Get creative on ceilings with decorative strategies to make it a center of attention. Options range from architectural elements and millwork to paint and wall coverings. (Image: S.R. Gambrel)
Homeowners spend hours deciding what to do with their floors and walls, forgetting one of the biggest game-changers we have in our arsenal as luxury interior designers: the statement ceiling. Getting creative with ceilings can have a powerful and transformative impact on a space.

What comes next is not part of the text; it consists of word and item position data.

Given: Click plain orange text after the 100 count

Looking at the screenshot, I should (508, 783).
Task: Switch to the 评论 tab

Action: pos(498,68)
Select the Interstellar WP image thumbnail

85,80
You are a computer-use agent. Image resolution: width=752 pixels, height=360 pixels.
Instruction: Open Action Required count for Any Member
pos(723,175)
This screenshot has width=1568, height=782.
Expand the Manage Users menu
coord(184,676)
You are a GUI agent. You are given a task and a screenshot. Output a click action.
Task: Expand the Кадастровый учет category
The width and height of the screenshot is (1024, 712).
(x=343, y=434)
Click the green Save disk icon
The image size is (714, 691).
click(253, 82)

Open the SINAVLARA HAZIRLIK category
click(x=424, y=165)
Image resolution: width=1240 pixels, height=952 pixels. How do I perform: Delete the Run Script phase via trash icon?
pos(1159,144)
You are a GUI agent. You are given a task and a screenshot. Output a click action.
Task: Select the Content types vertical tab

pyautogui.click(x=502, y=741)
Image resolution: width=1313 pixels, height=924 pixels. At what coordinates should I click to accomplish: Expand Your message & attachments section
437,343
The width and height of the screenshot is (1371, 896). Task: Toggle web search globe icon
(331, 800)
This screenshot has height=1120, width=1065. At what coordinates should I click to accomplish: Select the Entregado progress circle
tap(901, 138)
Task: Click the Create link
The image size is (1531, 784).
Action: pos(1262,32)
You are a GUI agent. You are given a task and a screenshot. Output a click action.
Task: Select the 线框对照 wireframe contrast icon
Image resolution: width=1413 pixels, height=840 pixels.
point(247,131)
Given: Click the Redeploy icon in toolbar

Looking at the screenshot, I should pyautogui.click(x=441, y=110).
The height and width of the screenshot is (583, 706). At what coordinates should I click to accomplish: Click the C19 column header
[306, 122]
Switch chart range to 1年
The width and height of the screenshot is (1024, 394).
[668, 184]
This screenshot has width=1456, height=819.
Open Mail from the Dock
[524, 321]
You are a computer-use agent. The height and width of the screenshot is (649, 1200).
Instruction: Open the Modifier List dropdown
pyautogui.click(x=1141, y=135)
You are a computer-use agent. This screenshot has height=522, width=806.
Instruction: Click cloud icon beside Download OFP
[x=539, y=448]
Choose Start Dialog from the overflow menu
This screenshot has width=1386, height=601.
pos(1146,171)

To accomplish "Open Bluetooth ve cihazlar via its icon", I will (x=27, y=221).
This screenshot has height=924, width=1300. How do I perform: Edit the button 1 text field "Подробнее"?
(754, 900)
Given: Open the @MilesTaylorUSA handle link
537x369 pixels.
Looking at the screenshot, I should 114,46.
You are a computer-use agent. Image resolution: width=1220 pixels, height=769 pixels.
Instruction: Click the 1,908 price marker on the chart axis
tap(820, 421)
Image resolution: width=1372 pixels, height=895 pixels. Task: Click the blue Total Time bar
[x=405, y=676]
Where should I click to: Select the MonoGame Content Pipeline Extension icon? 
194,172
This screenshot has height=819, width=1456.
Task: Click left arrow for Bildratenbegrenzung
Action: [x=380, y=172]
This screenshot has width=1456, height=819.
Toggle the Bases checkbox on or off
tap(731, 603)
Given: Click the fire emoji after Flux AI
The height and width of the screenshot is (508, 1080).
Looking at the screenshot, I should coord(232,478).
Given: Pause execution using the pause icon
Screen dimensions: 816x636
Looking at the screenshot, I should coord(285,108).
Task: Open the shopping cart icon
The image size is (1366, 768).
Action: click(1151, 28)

By using the right decorative strategy, it becomes an expressive element that changes the way space looks, feels and lives—figuratively and literally from the top down.
A flat, round ceiling in a contemporary high-rise gets star treatment with millwork, architectural elements, recessed lighting and a spectacular chandelier. (Image: Jessica Lagrange Interiors)
Giving the “fifth wall” its decorative just due isn’t new news, but creative ceilings have been in the spotlight this year. Saves for “statement ceilings” were up 310% in 2017 in the Pinterest 100, a yearend report that uses pins to predict impending trends for the coming year. Pinterest was on target: Realtor Magazine quoted us in their recent article on stunning ceilings. So we thought it would be a good time to focus on our top three strategies for turning unassuming ceilings into game changers.
Give it a great paint job: Painting it is fast, easy and cost effective, but choosing which hue (or hues) to use—let alone what kind of finish—is not! Even we agonize over these decisions at times, and we’re trained interior designers. Generally, bright, light hues make a ceiling seem higher; dark hues give a room intimacy and warmth; bold or unexpected hues add an edge—from fresh or kicky to playful or racy; and several hues used together (to differentiate moldings and coffers or more) reinforce specific styles. Flat or matte paints hide imperfections, but high gloss or lacquered finishes have mirror-like properties that can reflect and heighten light to give a room an entirely new demeanor or correct decorative deficits (such as low ceilings or a lack of natural light).
Wallpapers aren’t for walls alone; the work equally well on ceilings to add decorative intrigue to a space—and are especially effective when wall space is limited. (Images l to r: TheMakerista and CasaDecor)
Cover it with a spectacular wallpaper: In truth, wallpapers are made of so many different materials today (from micro-slices of wood veneer and ground stone to feathers, fibers and beads) that many versions aren’t actually wallpaper. But whatever goes on walls can go on ceilings, even those with curves. Best of all, the options are endless. Patterned wallpapers can pull together a room’s color palette; metallics can add luxury, radiance and drama; textured options can give spaces warmth or a specific decorative aesthetic; and more. An added bonus is the fact that wall coverings can be used to hide a ceiling’s imperfections or introduce pattern in rooms where all the walls are taken—such as a kitchen or family area with copious cabinetry—or needed for art.
From l to r: Architectural elements can define activity areas in an open-plan room, add drama to a small space or enhance a specific style in a contemporary space. (Images: Jessica Lagrange Interiors)
Add gravitas architectural elements: Crown molding, ceiling trims, ornamental plaster flourishes (from medallions to scrolls), paneling, clapboard, beams, mirrors and more can work wonders in a room. In traditional spaces, we use them to turn plain ceilings into architectural gems that embrace specific styles such as Federal, Georgian, Queen Anne, country, beaux-arts and more. In modern and contemporary spaces, especially those that have open floor plans, beams and trims can define different activity areas in a space. Bottom line, whether it’s for decorative purposes or to correct a room’s shortfalls, it pays to give plain Jane ceilings star treatment and make them the center of attention in a space.